When you reach the line with "Компании (450, 77)" in the data below, begin printing lines exactly, and stop once the line with "About Us (1198, 148)" has been printed.

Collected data
^^^^^^^^^^^^^^^^
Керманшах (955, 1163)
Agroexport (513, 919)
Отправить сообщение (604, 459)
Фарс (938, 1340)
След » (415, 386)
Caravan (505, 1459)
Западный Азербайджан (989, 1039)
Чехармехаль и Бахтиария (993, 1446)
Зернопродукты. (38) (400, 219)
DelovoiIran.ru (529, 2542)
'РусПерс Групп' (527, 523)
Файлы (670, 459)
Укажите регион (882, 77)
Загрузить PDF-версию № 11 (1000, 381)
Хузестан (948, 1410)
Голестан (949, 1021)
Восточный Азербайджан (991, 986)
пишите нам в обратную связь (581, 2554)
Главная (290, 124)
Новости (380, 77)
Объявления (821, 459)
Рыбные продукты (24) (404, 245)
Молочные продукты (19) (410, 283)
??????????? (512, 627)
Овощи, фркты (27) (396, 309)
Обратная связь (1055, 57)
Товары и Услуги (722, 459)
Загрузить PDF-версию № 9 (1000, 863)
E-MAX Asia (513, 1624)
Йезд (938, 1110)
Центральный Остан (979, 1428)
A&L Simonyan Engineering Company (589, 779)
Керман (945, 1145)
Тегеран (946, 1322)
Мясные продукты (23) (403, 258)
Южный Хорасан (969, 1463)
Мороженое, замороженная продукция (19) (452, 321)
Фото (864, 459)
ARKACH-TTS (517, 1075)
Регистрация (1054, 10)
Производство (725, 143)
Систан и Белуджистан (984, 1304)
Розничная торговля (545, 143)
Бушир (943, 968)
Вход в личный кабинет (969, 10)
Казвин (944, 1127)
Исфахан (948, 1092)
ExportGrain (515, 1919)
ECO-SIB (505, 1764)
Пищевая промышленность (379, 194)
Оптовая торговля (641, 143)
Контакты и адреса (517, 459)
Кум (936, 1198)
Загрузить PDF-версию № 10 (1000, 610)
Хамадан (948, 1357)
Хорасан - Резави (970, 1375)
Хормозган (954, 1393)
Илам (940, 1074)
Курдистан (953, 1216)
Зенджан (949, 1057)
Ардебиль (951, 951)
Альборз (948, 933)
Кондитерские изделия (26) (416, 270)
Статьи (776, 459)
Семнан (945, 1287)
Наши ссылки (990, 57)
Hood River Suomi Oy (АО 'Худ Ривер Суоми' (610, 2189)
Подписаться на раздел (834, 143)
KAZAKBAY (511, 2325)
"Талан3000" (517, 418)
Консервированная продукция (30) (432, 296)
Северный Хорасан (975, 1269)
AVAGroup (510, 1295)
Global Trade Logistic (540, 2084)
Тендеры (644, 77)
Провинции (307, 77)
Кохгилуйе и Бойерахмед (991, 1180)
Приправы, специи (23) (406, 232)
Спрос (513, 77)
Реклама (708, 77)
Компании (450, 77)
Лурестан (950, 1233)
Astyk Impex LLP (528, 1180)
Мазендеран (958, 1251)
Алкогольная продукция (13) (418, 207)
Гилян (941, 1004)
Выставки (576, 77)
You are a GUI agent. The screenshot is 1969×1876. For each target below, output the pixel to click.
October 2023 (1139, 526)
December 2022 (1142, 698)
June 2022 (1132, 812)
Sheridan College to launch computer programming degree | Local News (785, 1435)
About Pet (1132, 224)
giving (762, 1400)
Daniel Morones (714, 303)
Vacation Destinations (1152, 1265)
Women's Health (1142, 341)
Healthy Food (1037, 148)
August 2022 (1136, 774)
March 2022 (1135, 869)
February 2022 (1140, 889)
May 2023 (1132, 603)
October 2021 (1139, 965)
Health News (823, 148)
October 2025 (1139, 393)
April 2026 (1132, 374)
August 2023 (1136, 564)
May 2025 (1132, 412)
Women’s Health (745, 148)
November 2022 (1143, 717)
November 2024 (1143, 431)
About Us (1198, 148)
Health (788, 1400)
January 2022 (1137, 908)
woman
^^^^^^^^^^^^^^^^
Written answer:
Компании (450, 77)
Лурестан (950, 1233)
Astyk Impex LLP (528, 1180)
Мазендеран (958, 1251)
Алкогольная продукция (13) (418, 207)
Гилян (941, 1004)
Выставки (576, 77)
You are a GUI agent. The screenshot is 1969×1876. For each target below, output the pixel to click.
October 2023 (1139, 526)
December 2022 (1142, 698)
June 2022 (1132, 812)
Sheridan College to launch computer programming degree | Local News (785, 1435)
About Pet (1132, 224)
giving (762, 1400)
Daniel Morones (714, 303)
Vacation Destinations (1152, 1265)
Women's Health (1142, 341)
Healthy Food (1037, 148)
August 2022 (1136, 774)
March 2022 (1135, 869)
February 2022 (1140, 889)
May 2023 (1132, 603)
October 2021 (1139, 965)
Health News (823, 148)
October 2025 (1139, 393)
April 2026 (1132, 374)
August 2023 (1136, 564)
May 2025 (1132, 412)
Women’s Health (745, 148)
November 2022 (1143, 717)
November 2024 (1143, 431)
About Us (1198, 148)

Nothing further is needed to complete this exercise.